Type 2 diabetes was also referred to as non-insulin dependent diabetes mellitus (NIDDM), or adult onset diabetes mellitus (AODM). In type 2 diabetes, patients can still produce insulin, but do so relatively inadequately for their body’s needs, particularly in the face of insulin resistance as discussed above. In many cases this actually means the pancreas produces larger than normal quantities of insulin. A major feature of type 2 diabetes is a lack of sensitivity to insulin by the cells of the body (particularly fat and muscle cells). In addition to the problems with an increase in insulin resistance, the release of insulin by the pancreas may also be defective and suboptimal.
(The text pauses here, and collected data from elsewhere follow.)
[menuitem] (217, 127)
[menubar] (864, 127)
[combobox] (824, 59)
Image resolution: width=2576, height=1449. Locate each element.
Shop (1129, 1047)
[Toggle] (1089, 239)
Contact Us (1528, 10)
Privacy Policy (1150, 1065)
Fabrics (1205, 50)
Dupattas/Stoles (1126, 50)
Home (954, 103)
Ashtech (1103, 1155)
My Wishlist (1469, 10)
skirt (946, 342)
In fact, there is a known steady decline in beta cell production of insulin in type 2 diabetes that contributes to worsening glucose control. (This is a major factor for many patients with type 2 diabetes who ultimately require insulin therapy.) Finally, the liver in these patients continues to produce glucose through a process called gluconeogenesis despite elevated glucose levels. The control of gluconeogenesis becomes compromised.

What are diabetes symptoms?

The early symptoms of untreated diabetes are related to elevated blood sugar levels, and loss of glucose in the urine. High amounts of glucose in the urine can cause increased urine output and lead to dehydration. Dehydration causes increased thirst and water consumption. The inability of insulin to perform normally has effects on protein, fat and carbohydrate metabolism. Insulin is an anabolic hormone, that is, one that encourages storage of fat and protein. A relative or absolute insulin deficiency eventually leads to weight loss despite an increase in appetite. Some untreated diabetes patients also complain of fatigue, nausea and vomiting. Patients with diabetes are prone to developing infections of the bladder, skin, and vaginal areas. Fluctuations in blood glucose levels can lead to blurred vision. Extremely elevated glucose levels can lead to lethargy and coma.

What is the impact of diabetes?

Over time, diabetes can lead to blindness, kidney failure, and nerve damage. These types of damage are the result of damage to small vessels, referred to as microvascular disease. Diabetes is also an important factor in accelerating the hardening and narrowing of the arteries (atherosclerosis), leading to strokes, coronary heart disease, and other large blood vessel diseases. This is referred to as macrovascular disease.